(TEXT SEGMENT)

Nonetheless, the new level of scrutiny by Reebok, Liz Claiborne, and Mattel marks a turning point in the anti-sweatshop movement. Since the early 1990s, many major apparel companies have adopted labor codes of conduct for their factories and set up internal monitoring efforts. But these efforts have gained scant credibility. Companies refused to let outside groups see what inspectors found, so critics had no way to judge whether anyone knows what really took place. Until now, that is.

HARSH DETAIL. Then, about a year ago, Reebok agreed to outside monitoring. It allowed a respected nonprofit social-research group in Jakarta called Insan Hitawasana Sejahtera (IHS) to conduct inspections of two nearby shoe factories that employ more than 10,000 of the company's 75,000 workers worldwide. An IHS team surveyed workers, performed tests of health and safety, and worked with managers of the

Korean-owned factory to remedy the problems they uncovered. The IHS found a wide range of violations, including poor ventilation, harmful chemicals, inadequate toilets, and sex bias. The report explains how managers agreed to remedy some problems--and candidly lays out those management has failed to address.

Liz Claiborne went even further. In 1997, Guatemalan religious and human-rights activists formed the Commission for the Verification of Corporate Codes of Conduct (Coverco), which last year began inspecting a 900-worker plant outside Guatemala City that belongs to a Liz Claiborne supplier. Liz Claiborne has given BUSINESS WEEK the first report, completed on Oct. 15. In often harsh detail, Coverco lays out the problems it found, from 16-year-olds pressured to work overtime to complaints about inaccurate wage payments. It tells how a line supervisor refused to allow a pregnant worker to leave for the hospital when she went into labor--implying that the delay may have led to her baby's being stillborn the next day.

Coverco also outlines its dialogue with plant managers, who have worked to fix some problems and stonewalled on others, the report says. It says that cooperation improved last summer after the factory's owner, unnamed in the report, replaced the managers. Says Liz Claiborne's Karp: "This is exactly what we wanted: to learn what the problems were and figure out how to make them better."

Mattel has taken an even more rigorous approach. Rather than set up one-time pilot projects like Reebok and Liz Claiborne, the Los Angeles toymaker has appointed an outside group to create a monitoring system, requiring factories to meet hundreds of detailed standards. The group, Mattel Independent Monitoring Council for Global Manufacturing Principles, is headed by S. Prakash Sethi, a management professor at Baruch College in New York with experience in enforcing codes of conduct. Another council member is Murray L. Weidenbaum, head of Ronald Reagan's Council of Economic Advisers.

In the past year, a team of 50 Mattel managers and outside experts has drawn up standards for five countries where Mattel makes toys. They lay out everything from how many toilets are required per worker to how many calories company cafeterias should serve workers daily. The team audited eight plants in China, Indonesia, Malaysia, and Thailand employing 30,000 workers, and results have been sent to Mattel's CEO for release in November, the company says. Notes Sethi: "We tried to build criteria to measure objective outcomes, like square feet in a worker dorm, which hasn't been done before."

The pioneers have shown that outside monitoring by human-rights groups can work, even if the results are painful or embarrassing. Other manufacturers and retailers, largely on the sidelines, should set aside their qualms and join their colleagues as they begin, little by little, to lift global labor standards.

(End TEXT SEGMENT)

_EXERCISE PROMPT_: Copy the passage on outside monitoring of factory labor conditions from "The pioneers have" up to and including "global labor standards.".

(INFORMATION)

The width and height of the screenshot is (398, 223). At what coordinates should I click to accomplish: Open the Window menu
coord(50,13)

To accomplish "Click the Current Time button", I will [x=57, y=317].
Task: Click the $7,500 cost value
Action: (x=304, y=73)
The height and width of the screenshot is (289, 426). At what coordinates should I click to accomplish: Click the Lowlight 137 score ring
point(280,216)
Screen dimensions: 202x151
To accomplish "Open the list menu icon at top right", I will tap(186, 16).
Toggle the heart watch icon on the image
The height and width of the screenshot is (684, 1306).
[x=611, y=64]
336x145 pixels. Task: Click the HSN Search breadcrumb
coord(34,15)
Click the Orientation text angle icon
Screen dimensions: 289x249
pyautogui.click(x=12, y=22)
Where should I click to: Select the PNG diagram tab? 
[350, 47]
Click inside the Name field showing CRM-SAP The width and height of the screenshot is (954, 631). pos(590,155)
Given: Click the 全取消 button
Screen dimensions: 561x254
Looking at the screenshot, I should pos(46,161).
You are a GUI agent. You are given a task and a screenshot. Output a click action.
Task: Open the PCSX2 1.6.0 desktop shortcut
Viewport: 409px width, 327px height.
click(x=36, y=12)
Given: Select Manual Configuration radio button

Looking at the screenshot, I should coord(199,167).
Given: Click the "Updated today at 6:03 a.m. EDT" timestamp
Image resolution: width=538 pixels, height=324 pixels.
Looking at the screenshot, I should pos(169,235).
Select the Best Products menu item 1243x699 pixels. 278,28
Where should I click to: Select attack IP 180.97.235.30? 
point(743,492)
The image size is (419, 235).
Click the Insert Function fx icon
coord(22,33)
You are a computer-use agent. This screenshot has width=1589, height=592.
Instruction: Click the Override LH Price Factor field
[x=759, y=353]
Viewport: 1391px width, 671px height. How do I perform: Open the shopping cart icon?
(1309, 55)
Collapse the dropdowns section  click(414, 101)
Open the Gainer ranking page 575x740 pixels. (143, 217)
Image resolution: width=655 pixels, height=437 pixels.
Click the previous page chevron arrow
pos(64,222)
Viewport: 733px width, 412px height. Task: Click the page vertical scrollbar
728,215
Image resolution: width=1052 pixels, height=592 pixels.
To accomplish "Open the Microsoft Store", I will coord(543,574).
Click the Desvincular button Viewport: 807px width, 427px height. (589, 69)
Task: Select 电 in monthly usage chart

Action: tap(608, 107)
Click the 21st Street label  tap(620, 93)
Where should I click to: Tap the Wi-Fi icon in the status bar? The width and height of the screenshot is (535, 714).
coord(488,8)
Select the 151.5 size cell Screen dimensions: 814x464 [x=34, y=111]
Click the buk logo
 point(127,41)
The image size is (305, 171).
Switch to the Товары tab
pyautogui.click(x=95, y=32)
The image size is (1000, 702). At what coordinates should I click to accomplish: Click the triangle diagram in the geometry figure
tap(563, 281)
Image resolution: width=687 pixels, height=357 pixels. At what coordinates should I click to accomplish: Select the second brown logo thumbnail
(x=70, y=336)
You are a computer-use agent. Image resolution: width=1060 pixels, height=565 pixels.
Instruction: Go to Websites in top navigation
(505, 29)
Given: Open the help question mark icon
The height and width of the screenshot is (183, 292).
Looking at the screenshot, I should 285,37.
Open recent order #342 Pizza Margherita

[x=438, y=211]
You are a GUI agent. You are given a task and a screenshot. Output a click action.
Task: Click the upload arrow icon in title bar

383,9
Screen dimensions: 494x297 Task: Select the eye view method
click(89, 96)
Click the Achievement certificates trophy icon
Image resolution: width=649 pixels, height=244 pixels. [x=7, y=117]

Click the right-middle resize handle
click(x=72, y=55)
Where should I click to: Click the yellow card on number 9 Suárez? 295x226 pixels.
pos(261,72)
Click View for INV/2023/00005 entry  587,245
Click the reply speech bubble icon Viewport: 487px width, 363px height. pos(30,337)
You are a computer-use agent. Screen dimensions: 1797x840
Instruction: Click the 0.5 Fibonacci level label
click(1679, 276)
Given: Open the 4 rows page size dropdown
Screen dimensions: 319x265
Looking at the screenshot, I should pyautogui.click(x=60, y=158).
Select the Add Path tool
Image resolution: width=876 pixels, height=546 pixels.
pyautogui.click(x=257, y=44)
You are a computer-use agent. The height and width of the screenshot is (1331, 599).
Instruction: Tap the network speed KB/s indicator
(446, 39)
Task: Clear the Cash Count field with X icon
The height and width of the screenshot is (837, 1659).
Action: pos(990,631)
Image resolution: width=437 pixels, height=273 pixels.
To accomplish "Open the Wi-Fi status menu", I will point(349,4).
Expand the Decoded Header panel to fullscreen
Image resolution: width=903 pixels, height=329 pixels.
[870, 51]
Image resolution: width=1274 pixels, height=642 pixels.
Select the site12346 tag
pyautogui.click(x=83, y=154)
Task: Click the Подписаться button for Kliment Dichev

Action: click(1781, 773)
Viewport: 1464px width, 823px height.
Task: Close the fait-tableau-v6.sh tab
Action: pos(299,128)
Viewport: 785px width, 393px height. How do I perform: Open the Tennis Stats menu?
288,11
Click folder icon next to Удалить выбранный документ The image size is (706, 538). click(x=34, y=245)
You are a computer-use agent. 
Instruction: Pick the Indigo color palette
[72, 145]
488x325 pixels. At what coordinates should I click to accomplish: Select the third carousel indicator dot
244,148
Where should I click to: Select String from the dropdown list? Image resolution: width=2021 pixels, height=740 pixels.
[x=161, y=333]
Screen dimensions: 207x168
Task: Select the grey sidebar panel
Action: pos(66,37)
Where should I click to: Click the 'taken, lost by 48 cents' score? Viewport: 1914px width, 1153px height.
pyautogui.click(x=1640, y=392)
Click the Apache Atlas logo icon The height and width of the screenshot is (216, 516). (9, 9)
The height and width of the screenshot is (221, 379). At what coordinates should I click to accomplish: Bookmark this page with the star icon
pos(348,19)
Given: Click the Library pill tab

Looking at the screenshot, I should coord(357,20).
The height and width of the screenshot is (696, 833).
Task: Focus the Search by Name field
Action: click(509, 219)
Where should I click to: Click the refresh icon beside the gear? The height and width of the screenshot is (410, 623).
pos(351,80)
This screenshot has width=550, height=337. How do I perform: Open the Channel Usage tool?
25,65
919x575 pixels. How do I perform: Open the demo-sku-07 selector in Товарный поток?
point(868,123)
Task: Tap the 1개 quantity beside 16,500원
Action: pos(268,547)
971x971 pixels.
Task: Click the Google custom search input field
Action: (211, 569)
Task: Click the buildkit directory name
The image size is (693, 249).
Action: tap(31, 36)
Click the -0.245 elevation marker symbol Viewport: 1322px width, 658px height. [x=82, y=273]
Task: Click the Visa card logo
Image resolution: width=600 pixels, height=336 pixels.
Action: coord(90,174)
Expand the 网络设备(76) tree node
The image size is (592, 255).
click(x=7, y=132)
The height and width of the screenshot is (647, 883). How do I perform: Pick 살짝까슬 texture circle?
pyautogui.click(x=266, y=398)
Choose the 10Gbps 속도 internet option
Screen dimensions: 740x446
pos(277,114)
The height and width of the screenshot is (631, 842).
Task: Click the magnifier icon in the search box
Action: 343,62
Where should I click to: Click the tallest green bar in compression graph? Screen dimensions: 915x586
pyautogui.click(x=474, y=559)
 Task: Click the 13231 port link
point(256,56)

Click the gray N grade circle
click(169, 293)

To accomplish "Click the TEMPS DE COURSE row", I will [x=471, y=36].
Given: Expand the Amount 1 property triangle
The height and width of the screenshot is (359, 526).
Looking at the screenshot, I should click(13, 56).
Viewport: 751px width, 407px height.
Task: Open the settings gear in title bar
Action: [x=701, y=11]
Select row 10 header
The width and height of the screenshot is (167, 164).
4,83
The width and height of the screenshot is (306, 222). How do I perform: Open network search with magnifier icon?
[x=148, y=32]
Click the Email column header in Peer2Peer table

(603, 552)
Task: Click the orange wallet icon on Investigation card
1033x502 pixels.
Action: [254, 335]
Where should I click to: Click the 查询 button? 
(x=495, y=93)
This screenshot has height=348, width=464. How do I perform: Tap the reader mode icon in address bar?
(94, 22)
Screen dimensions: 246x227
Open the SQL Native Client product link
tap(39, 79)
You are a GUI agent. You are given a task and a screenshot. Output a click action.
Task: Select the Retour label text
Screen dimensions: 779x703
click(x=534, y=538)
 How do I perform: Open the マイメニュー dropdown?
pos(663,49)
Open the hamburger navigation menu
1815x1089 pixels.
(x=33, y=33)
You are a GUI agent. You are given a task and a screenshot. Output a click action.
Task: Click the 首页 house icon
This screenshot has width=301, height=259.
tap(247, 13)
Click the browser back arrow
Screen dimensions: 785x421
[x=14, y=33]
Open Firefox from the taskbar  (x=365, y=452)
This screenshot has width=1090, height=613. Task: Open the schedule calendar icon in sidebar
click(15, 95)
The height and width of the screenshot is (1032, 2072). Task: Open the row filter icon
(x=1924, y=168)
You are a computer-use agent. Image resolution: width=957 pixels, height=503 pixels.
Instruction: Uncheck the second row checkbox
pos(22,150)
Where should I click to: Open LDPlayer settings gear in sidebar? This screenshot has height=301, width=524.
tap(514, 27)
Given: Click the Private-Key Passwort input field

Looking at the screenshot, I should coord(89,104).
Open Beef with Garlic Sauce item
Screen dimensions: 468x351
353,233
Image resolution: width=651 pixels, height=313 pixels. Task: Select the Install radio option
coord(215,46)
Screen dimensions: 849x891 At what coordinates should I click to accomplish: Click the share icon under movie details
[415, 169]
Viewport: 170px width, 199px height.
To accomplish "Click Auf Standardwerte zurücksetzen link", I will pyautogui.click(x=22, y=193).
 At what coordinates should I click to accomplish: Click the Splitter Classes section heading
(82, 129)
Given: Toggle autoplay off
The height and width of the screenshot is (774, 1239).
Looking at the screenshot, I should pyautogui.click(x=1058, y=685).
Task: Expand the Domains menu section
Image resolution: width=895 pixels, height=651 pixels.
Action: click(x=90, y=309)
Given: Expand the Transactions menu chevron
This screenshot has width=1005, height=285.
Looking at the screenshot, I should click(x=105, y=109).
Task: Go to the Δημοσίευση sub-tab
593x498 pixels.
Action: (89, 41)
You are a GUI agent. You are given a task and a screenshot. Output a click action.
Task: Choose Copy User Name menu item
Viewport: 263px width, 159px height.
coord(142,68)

(End INFORMATION)

_FINAL ANSWER_:
The pioneers have shown that outside monitoring by human-rights groups can work, even if the results are painful or embarrassing. Other manufacturers and retailers, largely on the sidelines, should set aside their qualms and join their colleagues as they begin, little by little, to lift global labor standards.